• Consigna a:
Según el bloque de texto, ¿para qué fecha se fijó la ejecución de los acusados?

• Bloque de texto:
Regreso a Garden City

A mediados de enero de 1960, Tru y Nelle vuelven a Nueva York en una litera de tren con una tremenda tempestad de nieve. Capote escribe que “ha sido una experiencia extraordinaria, lo más interesante que me ha sucedido nunca”. Los dos regresan a Garden City, para asistir al juicio de Dick y Perry. Para entonces, se habían ganado ya tanta estima, que todos se disputaban su compañía. Le acompaña esta vez un reportero gráfico, Dick Avedon. Él cuenta la sorpresa cuando vio cómo Capote irrumpía en el despacho del sheriff y un agente del FBI le estampa contra la pared, pero el bajito y amanerado escritor tiene “tantas agallas” que le increpa: “¡Pues no me parece usted tan macho!”. Se dio cuenta, dice Avedon, que “Truman hubiese sido capaz de sobrevivir en la jungla del Vietnam”.

La verdad es que nunca hubo dudas sobre la culpabilidad de los acusados. Como criminales confesos, la cuestión estaba en si les iban a condenar a muerte, o no. El juez dictó sentencia unos días después. La ejecución se fijó para el viernes 13 de mayo de 1960. Serían colgados en la penitenciaria de Kansas, pero Truman no quería presenciar aquella escena. El Tribunal Supremo concedió un aplazamiento, mientras consideraba la petición de un nuevo juicio, pero Perry decidió anticiparse al verdugo en una huelga de hambre, que pretende llevar hasta morir. Esas seis semanas sufre alucinaciones creyendo estar en comunicación con Dios.

Se dice que Capote les manipuló para ganarse su confianza y obtener información, contando su propia historia de una madre suicida, acosos infantiles y sucesivos abandonos. Aunque como observa Leila Guerriero, “como no grababa sus conversaciones –decía ser capaz de reproducir con fidelidad el noventa y cuatro por ciento de las charlas–, no hay forma de saber hasta dónde llevó la manipulación”. La periodista argentina observa que con Capote “siempre hay otra versión” para todo.

Capote y el mal, ‘A sangre fría’

Capote en A sangre fría (1966) reinventa el periodismo, pero es incapaz de volver escribir ningún libro, sumido en el alcoholismo y la autodestrucción.

• Registros:
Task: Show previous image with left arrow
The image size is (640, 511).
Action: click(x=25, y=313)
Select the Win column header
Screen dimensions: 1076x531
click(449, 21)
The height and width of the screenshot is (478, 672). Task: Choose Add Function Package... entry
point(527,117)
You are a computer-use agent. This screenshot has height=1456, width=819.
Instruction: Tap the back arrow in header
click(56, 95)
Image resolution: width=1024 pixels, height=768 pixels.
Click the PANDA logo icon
---
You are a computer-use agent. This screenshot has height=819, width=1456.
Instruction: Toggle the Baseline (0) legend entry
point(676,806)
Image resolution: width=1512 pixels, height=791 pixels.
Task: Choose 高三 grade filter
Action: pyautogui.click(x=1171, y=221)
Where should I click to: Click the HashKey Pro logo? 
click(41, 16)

• Consigna b:
Indique cuántas líneas de los registros contienen la cadena "entry", teniendo en cuenta mayúsculas y minúsculas. Responda únicamente con el número.

• Salida completa a:
Para el viernes 13 de mayo de 1960.

• Salida completa b:
2